NEWPORT BEACH, CA--(Marketwire - July 13, 2010) - PIMCO, a leading investment management firm, has unveiled the PIMCO Global Advantage Government Bond Index (GLADI Government) and European Advantage Government Bond Index, two sovereign bond benchmarks designed to capture fixed income investment opportunities in a rapidly changing world. Markit LLC, an unaffiliated leading financial information services company and global index provider, will administer and calculate these newest members of the family of Global Advantage indexes first launched in January 2009.

The key differentiating feature of the new indexes is a gross domestic product (GDP)-weighting methodology that contrasts with the debt-weighted, market capitalization methodology of traditional indexes. GLADI Government covers the full set of investment-grade global government bond markets. European Advantage covers investment-grade government bonds issued by European countries, where problems in Greece and other peripheral economies underscore the need to reassess existing benchmarks.

"The explosion of public debt levels in industrialized countries is reshaping global bond markets," said Ramin Toloui, executive vice president and portfolio manager. "Improved approaches to indexing can help investors avoid the bias of traditional indexes toward high-debt issuers and embed more favorable performance characteristics in their fixed income benchmark."
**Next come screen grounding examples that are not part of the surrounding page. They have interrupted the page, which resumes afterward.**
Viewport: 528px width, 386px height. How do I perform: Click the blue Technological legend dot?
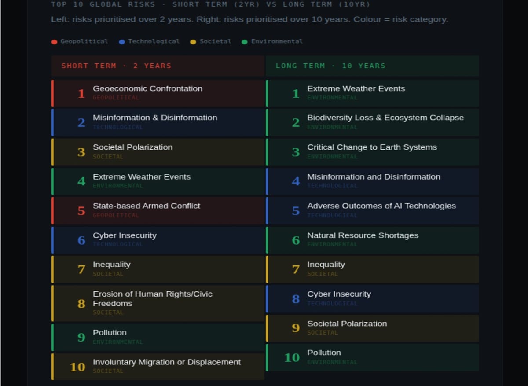pyautogui.click(x=121, y=41)

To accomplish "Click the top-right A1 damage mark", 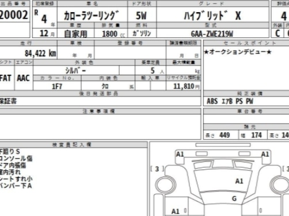I will 265,154.
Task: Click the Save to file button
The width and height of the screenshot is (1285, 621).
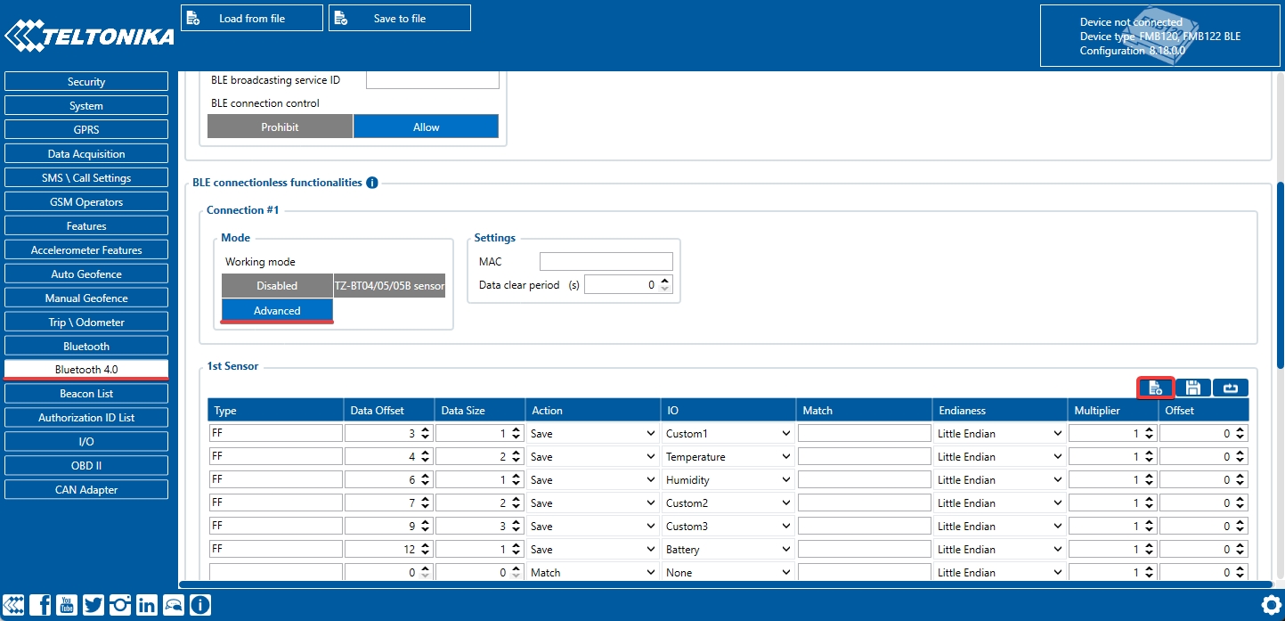Action: (x=400, y=19)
Instead of giving the highest weights to the countries with the most debt, which is a characteristic of market capitalization-weighted indexes, GLADI Government and European Advantage Government indexes give the highest weights to countries with the highest income based on gross domestic product (GDP). The advantages of such an approach include:

  • Higher Allocation to Low-Debt Countries: GDP weighting favors countries with higher income and therefore better capacity to service their debt, in contrast with market capitalization-weighted indexes that can overweight highly indebted countries with the largest stocks of outstanding liabilities.
  • Forward-Looking: GDP weighting helps structurally position portfolios in countries with stronger growth dynamics, including emerging markets, which are likely to attract increasing global capital flows in the coming years and have traditionally been underrepresented in market capitalization-weighted indexes.
  • Counter-Cyclical Rebalancing: GDP weighting avoids the problem of market capitalization weighting that increases the weight of securities as they go up in price. In fact, it has the potential to benefit from counter-cyclical rebalancing, as bond prices tend to move inversely to GDP growth over the business cycle.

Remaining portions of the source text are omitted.